Lastly, he kept growing his inventory of old toys to sell. At one point he'd bought a huge lot of old GI Joe toys from the 80's, and his backroom was cluttered with vehicles, bases, parts & pieces. He knew I was a big fan of these toys, and still had a fair amount from when I was a kid. He asked me to come in and make these toys viable for sale. He wanted me to clean them up, sort them, piece them together, and generally turn this bulk lot of dirty toys probably from some attic or garage into salable merchandise. He said I could probably do it in 6 or 8 hours since I knew what parts went with what, while it would take him several days to look it all up online and figure it out. I asked how much was he willing to pay me for it. He acted deeply offended, and said that I should come in and do it because I was "his friend", and that I should be happy to come in and be friendly with him. So, he wanted me to spend about 8 hours of unpaid work for his store to turn a bulk lot of material he bought at a yard sale for about $50 into refined merchandise he'd later put up for resale for $1000 total. I never did do the free labor for him, and he always seemed upset with me for not being "friendly" to him by doing that. Not long after that I stopped regularly going by that store.

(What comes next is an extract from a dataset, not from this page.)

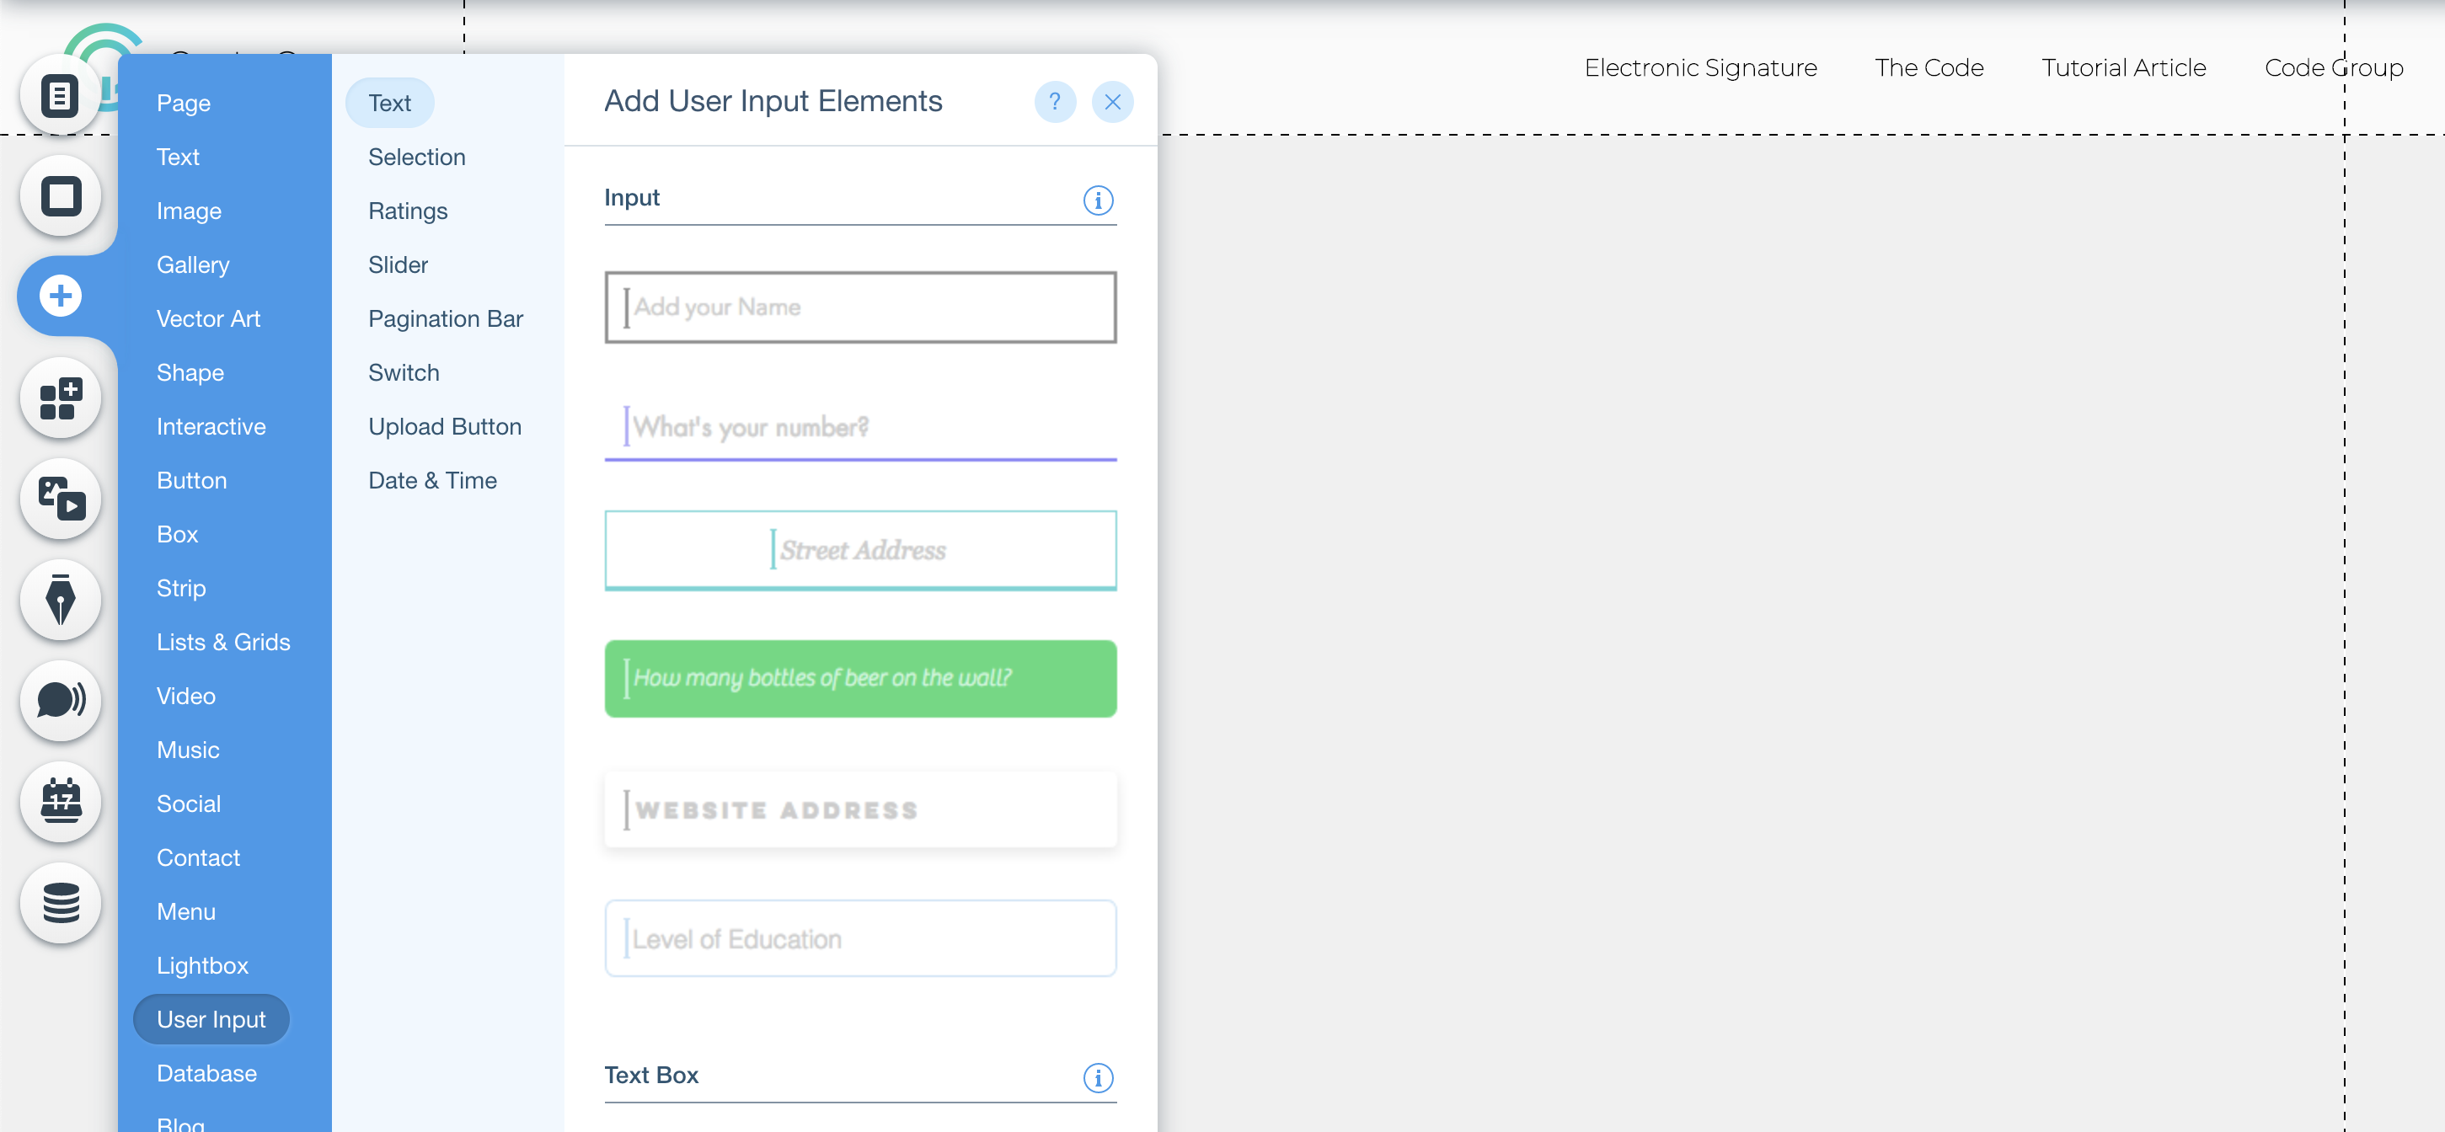Click the help question mark icon
This screenshot has width=2445, height=1132.
(x=1055, y=102)
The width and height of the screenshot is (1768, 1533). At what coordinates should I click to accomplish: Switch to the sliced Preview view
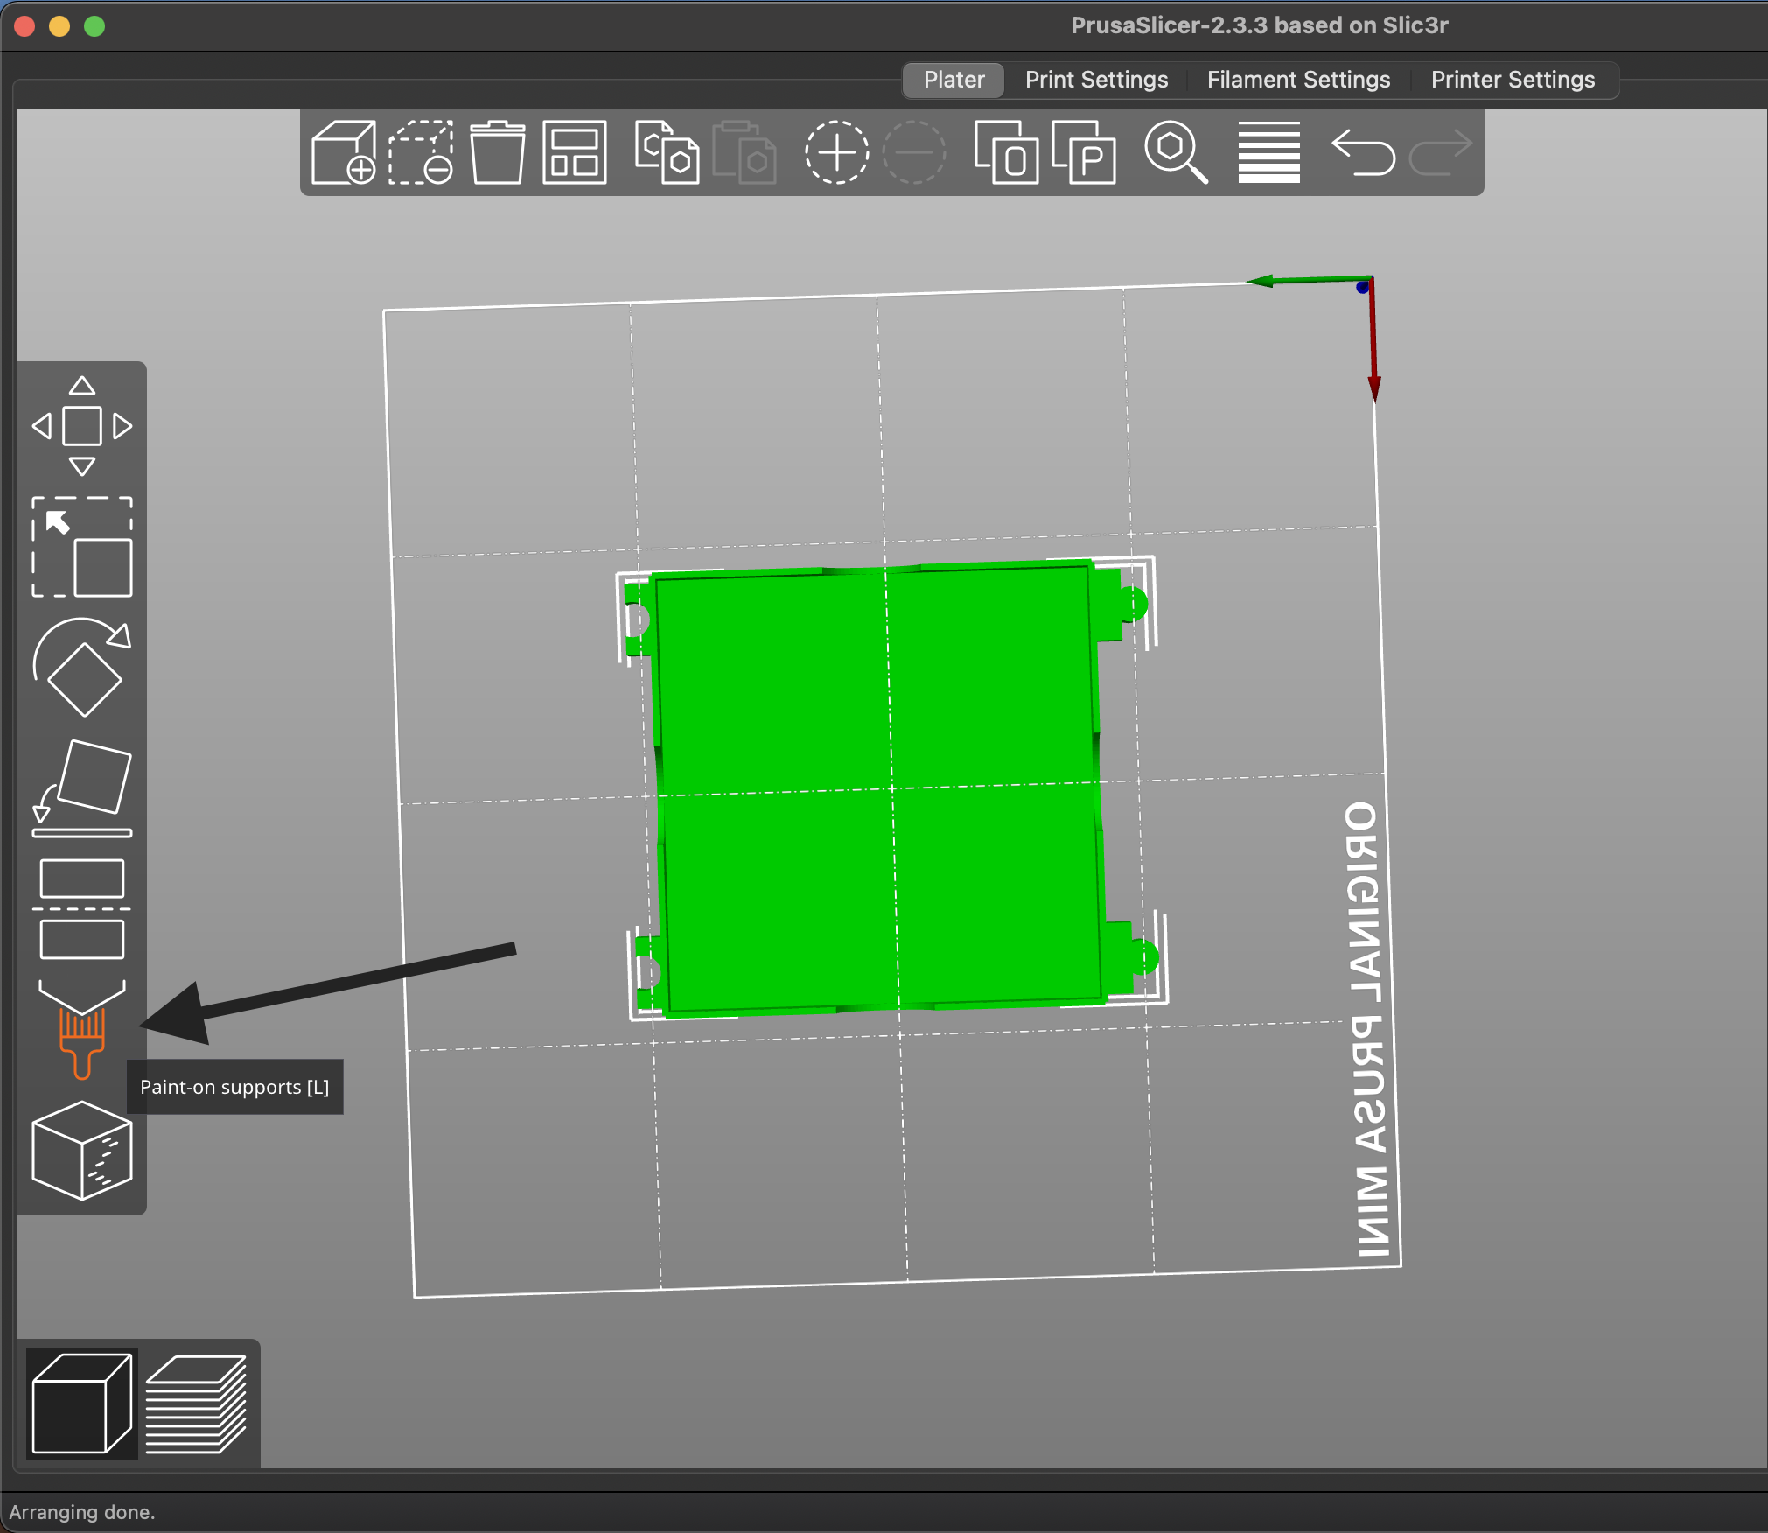pos(197,1404)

So, I visited it one more time a few weeks ago. It was the first time in probably three years I'd been there. The anime section was completely gone, the RPG section was just a cast-off bookcase in a forgotten corner of the store (I had to actually search for it) that had no books less than a year old, the toys were buried and largely forgotten in another part of the store, the only games that were prominently displayed were racks of CCG cards. 90%+ of the store's volume was now a dedicated comic book store, and the backroom was now hosting a Yu-Gi-Oh tournament. I noticed that the parts of the store where I had always gotten bad service were now gone, and that the comics (the thing the owner actually cared about) were what now received all the attention.